POUR INFORMATION : COURRIER DE L'AMBASSADE DE
FRANCE !
NOTE D’INFORMATION
Libreville, le 3 janvier 2011
OBJET : Synthèse des affaires criminelles en cours.
Pour faire suite aux articles de presse et aux informations transmises aux dernières réunions d’ambassade du mercredi, il est confirmé une augmentation des faits criminels.
Ainsi 5 vols à main armée, commis de nuit en réunion et par escalade ont été constatés ces deux dernières semaines à l’encontre de :
F M. F.G***, Directeur général de ***, gabonais, demeurant Bas de Gué-Gué. - préjudice : 50 Millions en bijoux + ordinateur portable et téléphones.
F M. JL. ***, p*****, français - préjudice : 2 millions de FCFA, 2000 € + 3 téléphones portables et un ordinateur.

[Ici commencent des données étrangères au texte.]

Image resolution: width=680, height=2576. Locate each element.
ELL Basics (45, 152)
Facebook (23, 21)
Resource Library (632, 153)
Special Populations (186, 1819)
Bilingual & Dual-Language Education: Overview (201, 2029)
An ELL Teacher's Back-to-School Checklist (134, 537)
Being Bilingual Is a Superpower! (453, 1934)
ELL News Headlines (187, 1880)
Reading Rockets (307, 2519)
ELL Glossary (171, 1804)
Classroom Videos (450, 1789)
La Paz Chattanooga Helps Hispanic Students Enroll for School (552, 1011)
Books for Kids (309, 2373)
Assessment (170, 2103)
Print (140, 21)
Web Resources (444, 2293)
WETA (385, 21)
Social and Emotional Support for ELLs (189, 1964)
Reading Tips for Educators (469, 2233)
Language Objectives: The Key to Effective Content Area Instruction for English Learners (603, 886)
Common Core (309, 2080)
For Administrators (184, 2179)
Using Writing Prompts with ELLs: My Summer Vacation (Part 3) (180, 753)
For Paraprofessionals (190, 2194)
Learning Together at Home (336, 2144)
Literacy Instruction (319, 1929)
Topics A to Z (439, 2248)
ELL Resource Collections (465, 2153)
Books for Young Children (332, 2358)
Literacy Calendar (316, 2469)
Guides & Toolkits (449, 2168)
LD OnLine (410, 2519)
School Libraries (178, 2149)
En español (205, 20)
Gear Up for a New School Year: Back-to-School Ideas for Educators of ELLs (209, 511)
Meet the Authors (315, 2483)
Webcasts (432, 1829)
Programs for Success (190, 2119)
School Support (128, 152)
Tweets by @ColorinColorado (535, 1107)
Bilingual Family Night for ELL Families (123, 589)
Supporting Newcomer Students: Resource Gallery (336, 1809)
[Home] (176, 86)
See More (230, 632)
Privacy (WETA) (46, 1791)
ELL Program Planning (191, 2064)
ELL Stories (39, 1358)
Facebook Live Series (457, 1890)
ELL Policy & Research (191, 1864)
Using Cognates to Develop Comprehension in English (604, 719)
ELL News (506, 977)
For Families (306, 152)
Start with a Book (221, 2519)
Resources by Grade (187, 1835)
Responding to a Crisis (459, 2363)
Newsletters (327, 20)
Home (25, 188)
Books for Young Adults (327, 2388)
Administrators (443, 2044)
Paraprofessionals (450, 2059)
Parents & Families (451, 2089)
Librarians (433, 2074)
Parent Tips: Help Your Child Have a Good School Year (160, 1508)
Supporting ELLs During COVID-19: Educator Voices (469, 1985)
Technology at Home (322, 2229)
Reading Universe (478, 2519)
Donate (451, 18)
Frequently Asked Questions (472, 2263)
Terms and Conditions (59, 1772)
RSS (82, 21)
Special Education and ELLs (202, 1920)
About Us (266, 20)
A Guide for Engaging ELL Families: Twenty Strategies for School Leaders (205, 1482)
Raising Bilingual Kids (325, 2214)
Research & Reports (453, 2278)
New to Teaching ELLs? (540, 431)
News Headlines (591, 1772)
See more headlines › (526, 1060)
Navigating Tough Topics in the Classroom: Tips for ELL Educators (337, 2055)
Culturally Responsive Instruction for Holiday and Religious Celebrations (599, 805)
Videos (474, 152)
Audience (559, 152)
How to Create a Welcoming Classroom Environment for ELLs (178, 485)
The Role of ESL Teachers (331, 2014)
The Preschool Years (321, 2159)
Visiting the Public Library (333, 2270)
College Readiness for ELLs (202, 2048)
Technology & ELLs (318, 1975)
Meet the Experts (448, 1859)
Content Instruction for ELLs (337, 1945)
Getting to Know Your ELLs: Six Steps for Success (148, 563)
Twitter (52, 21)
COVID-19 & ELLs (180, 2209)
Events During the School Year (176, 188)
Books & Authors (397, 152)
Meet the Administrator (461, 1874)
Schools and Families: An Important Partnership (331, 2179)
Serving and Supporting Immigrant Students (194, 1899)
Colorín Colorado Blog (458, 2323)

F Mme V. ******, responsable commerciale de ***, française, demeurant à OKALA. - préjudice : 3,3 millions de FCFA et 5350 €.
F M. G. ***, directeur d’***, français, demeurant à Glass. A été victime d’importants coups et blessures. - préjudice : 200 000 FCFA
F Mme R. ****, camerounaise, gérante de société, demeurant Bas de Gué Gué. - préjudice : 7,6 millions de FCFA + ordinateurs portables et téléphones.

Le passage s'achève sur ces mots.